It's so unbelievably painful. I've been reading uphill and downdale about it. But all the reading I have done I still can't fathom: how to solve it.

My T is good. We connect. She has raised it. I have raised it. She explains it. She normalised it. She's managing it.
But these last two days I have had such intense feelings. Awful. So painful. So embarrassing. I'm obsessing about her. I can't focus on work. (These last two days it's been intense becuase she said she would email me in our last session, and just took her time to. Put me in an utter spin - totally disproportionate to the situation. Tears and everything - and this is tears from someone who has only just learned to cry aged 41).

Have you gone through this?
Please please tell me how you have gotten passed it and how these painful emotions have gone.
 
I am really sorry @Movingforward10 that you are in the grip of this obsessive feelings (as it sounds to me) about your therapist.

IMHO, I take transference something I need to deal with my therapist.

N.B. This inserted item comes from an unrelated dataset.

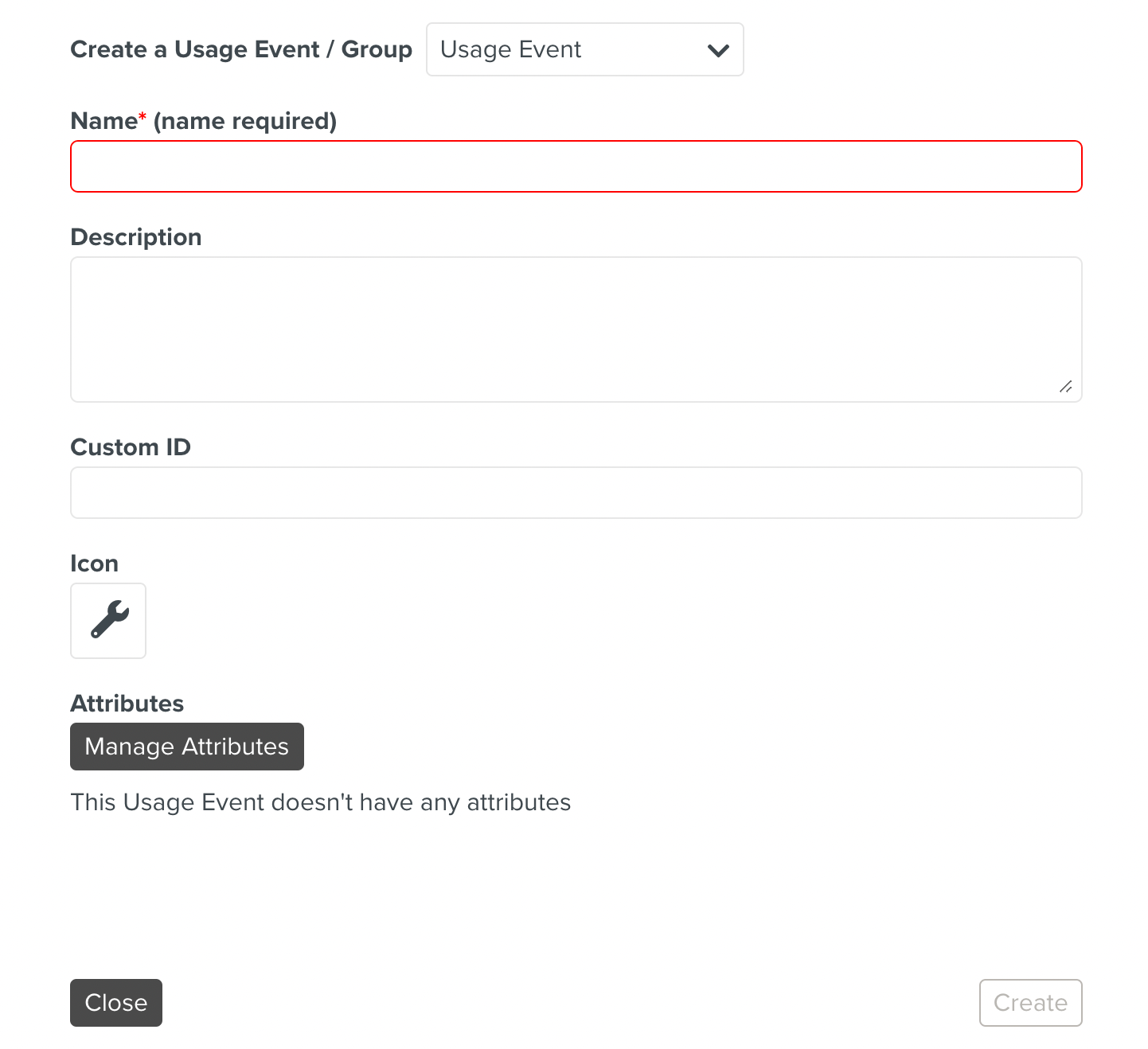This screenshot has height=1049, width=1148.
Task: Click the Name field label
Action: pos(103,121)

I take it in such a feeling triggered in therapy, advancing in my body, and playing out with her because feelings need something to attach! One cannot just have a feeling in vacuum - usually there is an external (a thing or a person) or internal (pain etc) that initiates. Therapy process is such an event where the other person is not in a reciprocal relationship...They know you intimately about how you think and feel but you do not really know how they do their life or make a decision or value this or that...and that creates this intense where your feelings are so high and must go and the person they should is like hmmmm let us talk about YOUR FEELINGS not our feelings together.

So in my experience, I see transference intellectual exercise as well as emotional processing.

I hope this makes sense for you in your own digesting and exploring but I will give you how I see it.

I have a very violent background so I have a lot of anger (its root is interference with my natural aggression). I feel very young age, I was intruded upon like poking a snake with a stick and I tried to bite the stick but obviously could not (with my little baby mouth) and eventually, resigned, dissociated, gave up. It is apt (part of my trauma I choose snake! but not a little rabbit or a dog)....more work to be done.?

In therapy, I often go through this extreme anger phase, where I feel so self-righteous, or the therapist is taking words out of my mouth and making them as if she came up with this interpretation and I fume BUT yet as a mature person, I notice the fume and not act out but express a lot of grievances, resentfulness, being projected and victimhood feelings, stories and ideas until I am super conscious of my anger toward her. Then I bring up with preface this is my story and my feeling of anger...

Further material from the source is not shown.